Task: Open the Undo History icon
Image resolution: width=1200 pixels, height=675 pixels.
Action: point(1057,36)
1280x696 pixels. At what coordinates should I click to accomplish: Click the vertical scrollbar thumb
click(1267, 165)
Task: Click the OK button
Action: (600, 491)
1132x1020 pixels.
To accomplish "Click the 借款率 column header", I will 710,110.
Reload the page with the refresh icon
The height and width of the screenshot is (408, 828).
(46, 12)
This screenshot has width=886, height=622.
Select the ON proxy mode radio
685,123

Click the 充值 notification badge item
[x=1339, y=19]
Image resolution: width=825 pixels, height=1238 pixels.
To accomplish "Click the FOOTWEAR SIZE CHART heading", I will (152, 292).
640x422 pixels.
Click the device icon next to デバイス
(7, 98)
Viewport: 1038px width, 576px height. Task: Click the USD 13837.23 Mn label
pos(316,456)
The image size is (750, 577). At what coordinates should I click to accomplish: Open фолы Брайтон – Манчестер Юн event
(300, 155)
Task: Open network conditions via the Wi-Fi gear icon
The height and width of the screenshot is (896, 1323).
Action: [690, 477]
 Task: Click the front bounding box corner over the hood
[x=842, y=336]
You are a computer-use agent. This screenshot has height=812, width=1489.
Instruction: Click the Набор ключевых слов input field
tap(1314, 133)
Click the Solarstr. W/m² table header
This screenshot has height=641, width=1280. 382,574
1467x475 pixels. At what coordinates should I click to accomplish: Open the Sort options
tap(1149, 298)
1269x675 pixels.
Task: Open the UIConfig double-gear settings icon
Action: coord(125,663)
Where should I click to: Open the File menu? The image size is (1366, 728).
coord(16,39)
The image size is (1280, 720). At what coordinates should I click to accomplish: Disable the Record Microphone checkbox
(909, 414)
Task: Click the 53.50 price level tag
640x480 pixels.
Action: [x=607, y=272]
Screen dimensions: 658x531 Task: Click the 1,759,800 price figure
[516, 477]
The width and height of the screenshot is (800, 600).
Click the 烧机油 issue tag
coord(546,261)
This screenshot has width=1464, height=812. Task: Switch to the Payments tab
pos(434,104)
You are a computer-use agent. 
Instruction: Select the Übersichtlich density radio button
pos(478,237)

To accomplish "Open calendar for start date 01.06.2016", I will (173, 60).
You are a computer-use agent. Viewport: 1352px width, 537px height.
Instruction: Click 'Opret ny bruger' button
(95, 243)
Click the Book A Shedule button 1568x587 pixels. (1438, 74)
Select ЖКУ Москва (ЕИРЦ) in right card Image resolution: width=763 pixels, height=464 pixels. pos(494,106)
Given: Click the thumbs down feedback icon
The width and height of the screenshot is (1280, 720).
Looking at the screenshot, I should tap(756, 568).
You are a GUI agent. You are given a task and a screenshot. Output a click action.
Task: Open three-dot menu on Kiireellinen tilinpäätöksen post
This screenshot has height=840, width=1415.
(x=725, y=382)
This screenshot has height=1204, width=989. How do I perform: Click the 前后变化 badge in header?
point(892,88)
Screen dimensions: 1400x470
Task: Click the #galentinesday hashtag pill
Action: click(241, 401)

▸ To do: Once the line with "1280x696 pixels. At" is found in the records above, print exactly that line and every line after it through the line with "The width and height of the screenshot is (800, 600).".

▸ Finished exercise:
1280x696 pixels. At what coordinates should I click to accomplish: Click the vertical scrollbar thumb
click(1267, 165)
Task: Click the OK button
Action: (600, 491)
1132x1020 pixels.
To accomplish "Click the 借款率 column header", I will 710,110.
Reload the page with the refresh icon
The height and width of the screenshot is (408, 828).
(46, 12)
This screenshot has width=886, height=622.
Select the ON proxy mode radio
685,123

Click the 充值 notification badge item
[x=1339, y=19]
Image resolution: width=825 pixels, height=1238 pixels.
To accomplish "Click the FOOTWEAR SIZE CHART heading", I will (152, 292).
640x422 pixels.
Click the device icon next to デバイス
(7, 98)
Viewport: 1038px width, 576px height. Task: Click the USD 13837.23 Mn label
pos(316,456)
The image size is (750, 577). At what coordinates should I click to accomplish: Open фолы Брайтон – Манчестер Юн event
(300, 155)
Task: Open network conditions via the Wi-Fi gear icon
The height and width of the screenshot is (896, 1323).
Action: [690, 477]
 Task: Click the front bounding box corner over the hood
[x=842, y=336]
You are a computer-use agent. This screenshot has height=812, width=1489.
Instruction: Click the Набор ключевых слов input field
tap(1314, 133)
Click the Solarstr. W/m² table header
This screenshot has height=641, width=1280. 382,574
1467x475 pixels. At what coordinates should I click to accomplish: Open the Sort options
tap(1149, 298)
1269x675 pixels.
Task: Open the UIConfig double-gear settings icon
Action: coord(125,663)
Where should I click to: Open the File menu? The image size is (1366, 728).
coord(16,39)
The image size is (1280, 720). At what coordinates should I click to accomplish: Disable the Record Microphone checkbox
(909, 414)
Task: Click the 53.50 price level tag
640x480 pixels.
Action: [x=607, y=272]
Screen dimensions: 658x531 Task: Click the 1,759,800 price figure
[516, 477]
The width and height of the screenshot is (800, 600).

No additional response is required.